No Bake Lemon Cheesecake with Yogurt and Honey


  • 2 cups graham cracker crumbs
  • 6 tbs unsalted butter
  • finely grated rind and juice of 2 lemons
  • 1 envelope unflavored gelatin
  • 1/2 lb of cream cheese, softened
  • 1/2 lb of cream cheese, softened
  • 1/4 cup honey
  • 2 egg whites
  • Shredded lemon rind, blanched for decoration
  • Mint sprigs for decoration
This is delicious creamy honey touched cheesecake.  The best thing about the cheese cake is that you don’t have to bake it.


  • Grease an 8 inch spring form cake pan.
  • To make the base stir the graham cracker crumbs into the melted butter and mix well.
  • Press the mixture evenly all over the bottom of the pan and chill.
  • Add water to the juice from the lemons to make 2/3 cup.
  • Sprinkle the gelatin over the lemon juice and water in a bowl and let soak for 2 to 3 minutes.

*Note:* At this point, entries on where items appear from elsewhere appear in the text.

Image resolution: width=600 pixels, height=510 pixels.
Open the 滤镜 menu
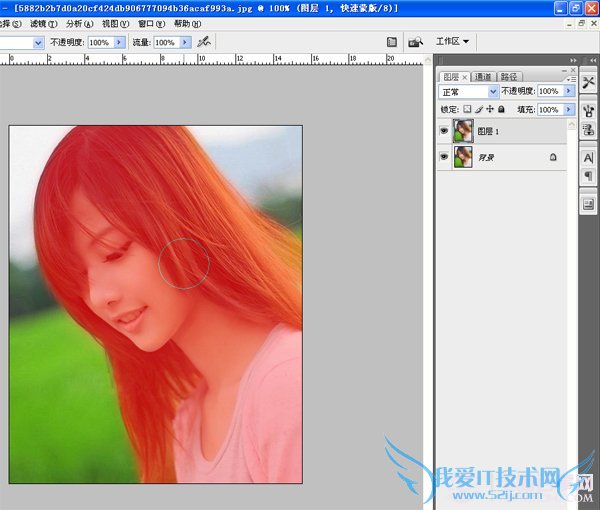[x=41, y=23]
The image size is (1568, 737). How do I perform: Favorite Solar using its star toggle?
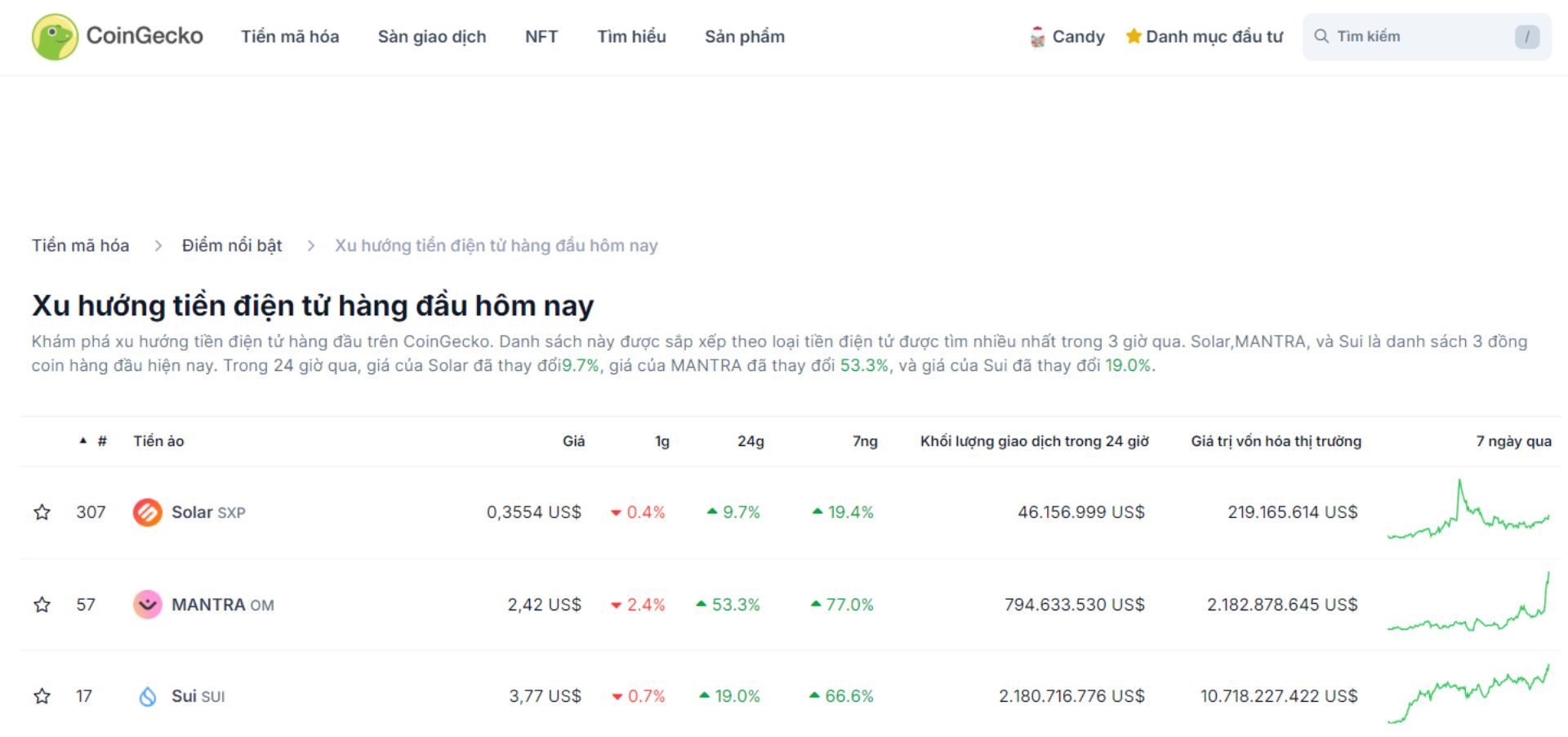(42, 512)
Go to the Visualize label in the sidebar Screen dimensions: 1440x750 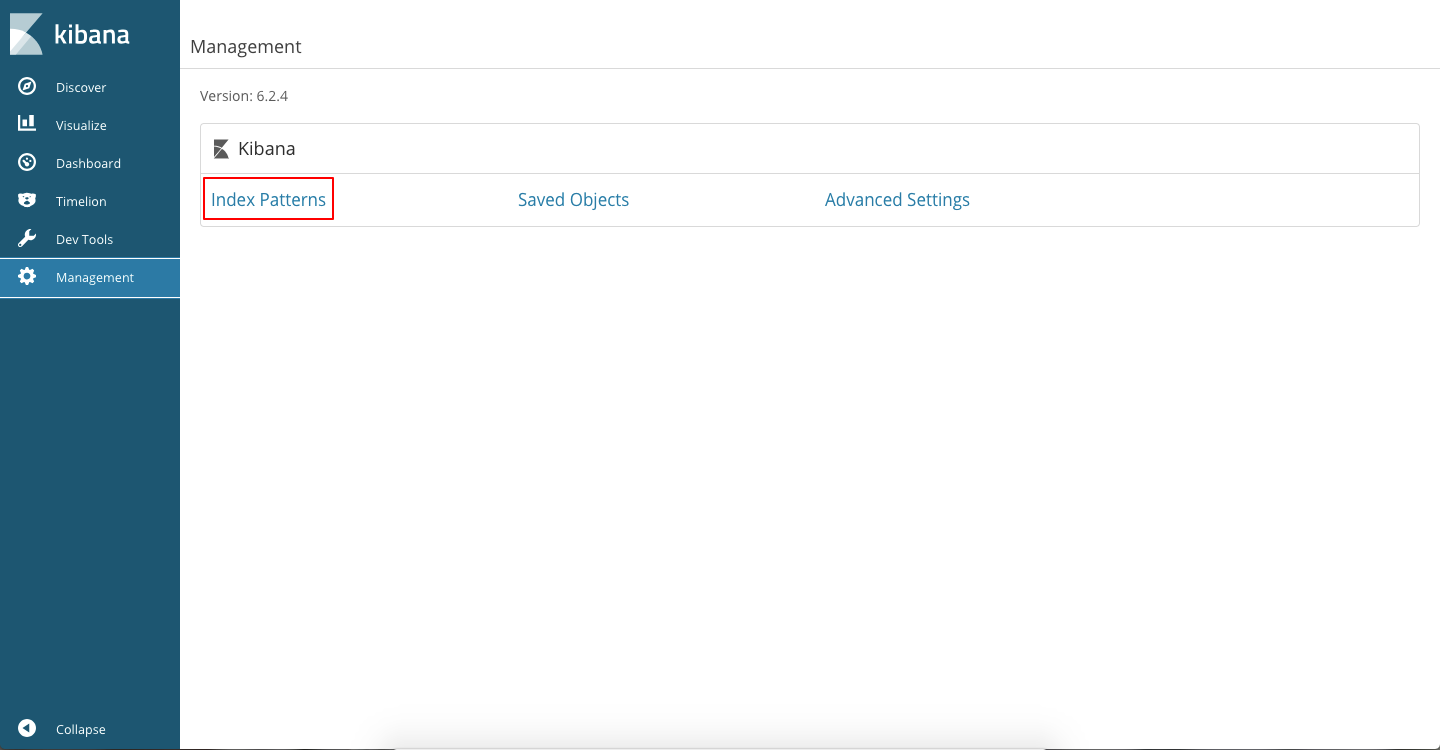[81, 126]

  • Set the bowl over a simmering pan of water until the gelatin is disolved.
  • Let cool slightly.
  • Whisk the cream cheese, yogurt and honey together in a bowl.
  • Stir in the grated lemon rind and the dissolved gelatin.
  • Beat egg whites until stiff, then fold into the mixture.
  • Pour into the pan and level the surface.
  • Chill at least 4 hours until set.
  • Remove cheese cake from pan and decorate with lemon rind and mint to serve.